Running the two tests above paralelly caused problems as both used the same flow file checkpoint directory. Separate directories are used from now on. Sleep values are also adjusted for the slower CI VMs.
The flakiness of the test was caused by resetting the server socket before the client had the chance of connecting. We need to wait for the client connection to be established before terminating the server, also lowering the timeout between socket accepts keeps the test's runtime short.
Sometimes it could occur that the generated long lines contained the same character string that we added in the next line and expected not to be in the final payload because of the maximum payload limit.
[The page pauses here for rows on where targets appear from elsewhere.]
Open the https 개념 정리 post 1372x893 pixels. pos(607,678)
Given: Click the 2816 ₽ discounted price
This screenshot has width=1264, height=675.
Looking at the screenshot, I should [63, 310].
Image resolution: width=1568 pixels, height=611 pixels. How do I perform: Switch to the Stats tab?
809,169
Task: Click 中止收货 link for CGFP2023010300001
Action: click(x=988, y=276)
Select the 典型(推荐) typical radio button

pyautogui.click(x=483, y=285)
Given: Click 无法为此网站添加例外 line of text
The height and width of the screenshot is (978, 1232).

By distinguishing the character set from which the generated lines and the added lines are consisted of this can be eliminated. Timeout from checks where we do not expect a log to be present was also removed to speed up the tests. One sleep was also missing between one instance of log controller reset and temp file appending.
Reconnect Interval was not working which caused the GetTCPTests to have a default 5000 ms reconnect interval which was too long and caused flakiness. Reconnection limit and interval of GetTCPTests also needed to be adjusted afterwards.
The default rocksdb state manager had a problem with parellel test running as all the tests had their state in the defualt local corecomponenstate directory where the LOCK file could be used by multiple processes causing the tests to fail.
Depending on the scheduler, the keys could already have been serialized when the check occurs, causing the test to fail. It is unnecessary to check the key count before the second addition, as we can verify the final count is below 400 at the end.
GetTcp tests were flaky on Windows because the error check for retry value was not in place. Only the Linux specific errno value was checked.
Fedora docker build would sometimes fail in Github Actions due to Curl timeout when retrieving packages from mirrors.fedoraproject.org. To fix the issues: - Added check to find the fastest fedora mirror - Added retry mechanism to fedora build's install phase
59d892d to
22d8fee
Compare
e35f799 to
bfc8394
Compare
bfc8394 to
3fc6c7a
Compare
100ms was too low for the propert in some CI runs, as the procedure between processor runs would take longer in this test. Raising it to 500ms avoids this issue.
| // the resurrected FlowFiles | ||
| std::this_thread::sleep_for(std::chrono::milliseconds{100}); | ||
|
|
||
| std::this_thread::sleep_for(std::chrono::milliseconds(100)); |
There was a problem hiding this comment.
Is there a better way to wait for the repository to start, eg. by checking some atomic variable? This sleep looks like it can be a source of flakiness, too.
(Same comment on the two similar sleeps in RepoTests.)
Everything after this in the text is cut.